引用文段:
★ ★ ★ ★
Table 中的所有行都按照 RowKey 的字典序排列。
Table 在行的方向上分割为多个 HRegion。
HRegion 按大小分割的，每个表一开始只有一个 HRegion，随着数据不断插入表，HRegion 不断增大，当增大到一个阀值的时候，HRegion 就会等分会两个新的 HRegion。当表中的行不断增多，就会有越来越多的 HRegion。
HRegion 是 Hbase 中分布式存储和负载均衡的最小单元。最小单元就表示不同的 HRegion 可以分布在不同的 HRegion Server 上。但一个 HRegion 是不会拆分到多个 Server 上的。
HRegion 虽然是负载均衡的最小单元，但并不是物理存储的最小单元。事实上，HRegion 由一个或者多个 Store 组成，每个 Store 保存一个 Column Family。每个 Strore 又由一个 MemStore 和 0 至多个 StoreFile 组成。

4. HBase 读写流程

HBase 一次范围查询可能涉及多个 Region 、多个 MemStore，甚至是多个 StoreFile。
HBase 的更新、删除操作底层实现都是往 HBase 里面插入一笔数据，都没有真正的更新真正的数据，而是通过时间戳来实现多个版本，删除操作也没有真正的删除原始数据，而且打了一个 delete 的标签，类似于我们通常所说的逻辑删除。
这种操作极大的简化了更新、删除操作，但是给读取数据带了一些压力。通过多个版本和删除标记进行过滤。

4.1 HBase 读流程

HBase 读流程

Client 发送读取数据的请求。
先去 Zookeeper 里面获取 hbase:meta 表所在的 Region 节点。
base:meta 表中根据 RowKey 确定目标 RegionServer 所在的节点以及 Region 信息。
读取顺序：MemStore --> BlockCache --> HFile 文件
将读请求进行封装，发送给 RegionServer 节点，RegionServer 收到读取数据的请求后，解析数据，查询出所有的数据后并返回。

4.2 HBase 写流程

HBase 写流程

Client 发送写数据的请求。
先去 Zookeeper 里面获取 hbase:meta 表所在的 Region 节点。
base:meta 表中根据 RowKey 确定目标 RegionServer 所在的节点以及 Region 信息。
将写请求与对应的 RegionServer 进行通信，RegionServer 接收到写请求，解析数据，先写到 HLog，再写对应 Region 列簇 Store 中的 MemStore。
当 MemStore 触发异步 Flush，把内存中 MemStore 写入到 StoreFile 文件中。
★ ★ ★ ★
数据块:
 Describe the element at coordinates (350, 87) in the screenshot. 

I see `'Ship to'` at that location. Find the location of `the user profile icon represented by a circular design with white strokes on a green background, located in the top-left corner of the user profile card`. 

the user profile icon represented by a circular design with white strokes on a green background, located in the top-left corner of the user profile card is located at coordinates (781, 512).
★ ★ ★ ★
问题与任务:
A) 根据关于 HBase 的引用文段，回答下面三个小问题：
(i) 每个表一开始有几个 HRegion？
(ii) 每个 Store 保存什么？
(iii) 写流程中，RegionServer 接收写请求并解析数据后，先把数据写到哪里？
B) 关于 HBase 的引用文段说，更新和删除的实现方式会给读取数据带来压力。用一到三句话说明原因。
C) 请接着写这段关于 HBase 的引用文段，从它最后一句之后继续。

最终结果:
A)
(i) 一个。
(ii) 一个 Column Family。
(iii) HLog。

B) 更新和删除在底层都是往 HBase 里插入一笔数据，不真正改动或删除原始数据。更新靠时间戳形成多个版本，删除只打一个 delete 标签。因此读取时必须按多个版本和删除标记进行过滤。

C)
5. HBase Shell

5.1 查看帮助命令

hbase(main):005:0> help

5.2 创建一个 namespace

HBase 中的 namespace 类似于 ORACLE 中的 schema、Mysql 中的 database

Group name: namespace
  Commands: alter_namespace, create_namespace, describe_namespace, drop_namespace, list_namespace, list_namespace_tables

alter_namespace：修改 namespace
create_namespace：创建 namespace
describe_namespace：namespace 的描述
drop_namespace：删除 namespace
list_namespace：namespace 列表
list_namespace_tables + ‘$namespace 名称’：查询 namespace 下面的所有

hbase(main):014:0> create_namespace 'test'
Took 0.7759 seconds
hbase(main):015:0> list_namespace
NAMESPACE
SYSTEM
bigdata
default
hbase
test
8 row(s)
Took 0.0082 seconds
hbase(main):016:0> list_namespace_tables 'test'
TABLE
0 row(s)
Took 0.0060 seconds

5.3 创建一个表

 Group name: ddl
  Commands: alter, alter_async, alter_status, clone_table_schema, create, describe, disable, disable_all, drop, drop_all, enable, enable_all, exists, get_table, is_disabled, is_enabled, list, list_regions, locate_region, show_filters

查看 create 的命令帮助

hbase(main):020:0> help 'create'
Creates a table. Pass a table name, and a set of column family
specifications (at least one), and, optionally, table configuration.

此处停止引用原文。